O princípio da dignidade da pessoa humana, disposto no inciso III, do art. 1º, da carta magna de 88, constitui princípio fundamental do estado democrático de direito, inserindo na ordem constitucional a visão kantiana de que os indivíduos possuem dignidade, pois, a humanidade passa a presenciar a era do ser em detrimento do ter.  Contudo, essa noção de dignidade da pessoa humana, deve-se harmonizar com a importância que os dados pessoais do indivíduo passam a ter na sociedade da informação e a sua direta influência na sua existência digna numa sociedade eminentemente digital. Com efeito, partindo da premissa de que as disposições preceituadas no texto constitucional, em suas abstrações, não abarcam as respostas para as questões que buscam solucionar, tem-se, por certo, a necessidade de que o princípio da dignidade da pessoa humana cada vez mais deve dialogar com as transformações tecnológicas vivenciadas no século XXI.

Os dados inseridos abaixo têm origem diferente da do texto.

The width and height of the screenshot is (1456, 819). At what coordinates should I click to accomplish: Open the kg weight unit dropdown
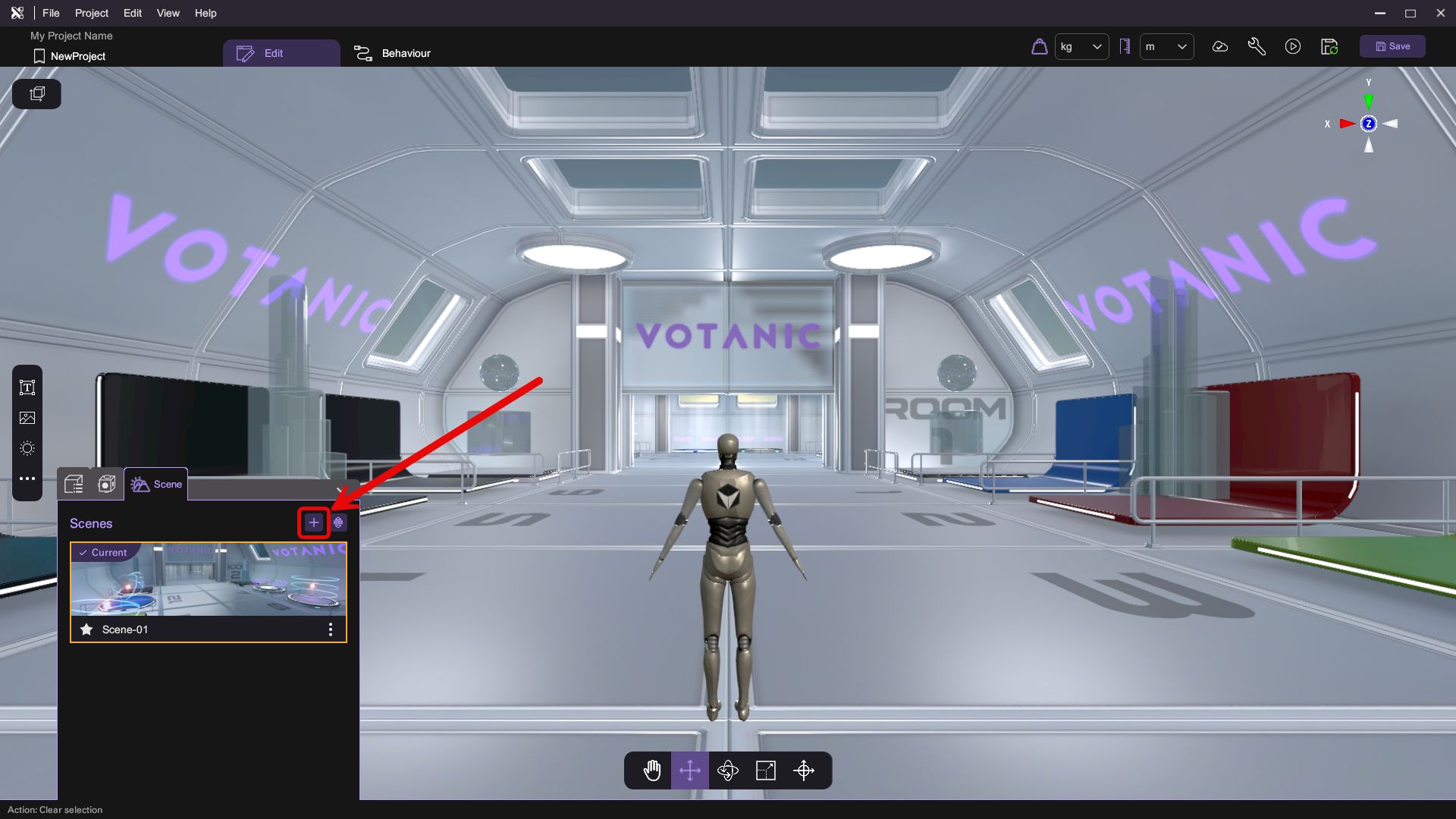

Em épocas passadas, os indivíduos desenvolviam a sua sociabilidade por meio de suas famílias ou aldeias. Tais coletivos eram restritos e herméticos a redes locais. Ao passo que na contemporaneidade, as relações sociais são cultivadas por meio da internet, onde se verifica a existência de redes extensas e de âmbito global. O sentimento de pertencimento do indivíduo nesses grupos virtuais está intimamente ligado a suas paixões e estilo de vida e não, necessariamente, aos seus laços sanguíneos, origens étnicas ou nacionalidade. Ocorre que, para se inserir nesse novo modelo de relação social, e, consequentemente, existir, o indivíduo deve fornecer uma série de dados pessoais (n° de telefone, e-mail, CPF...) e ao entrar nessa rede virtual, o mesmo passa a produzir uma série de dados e informações que servem de matéria-prima para o desenvolvimento econômico das maiores empresas do mundo. Esse existir está diretamente condicionado à noção de privacidade, intimidade e autodeterminação informacional do indivíduo, que na hiperhistória,1 consubstanciam sobremaneira o valor da dignidade da pessoa humana.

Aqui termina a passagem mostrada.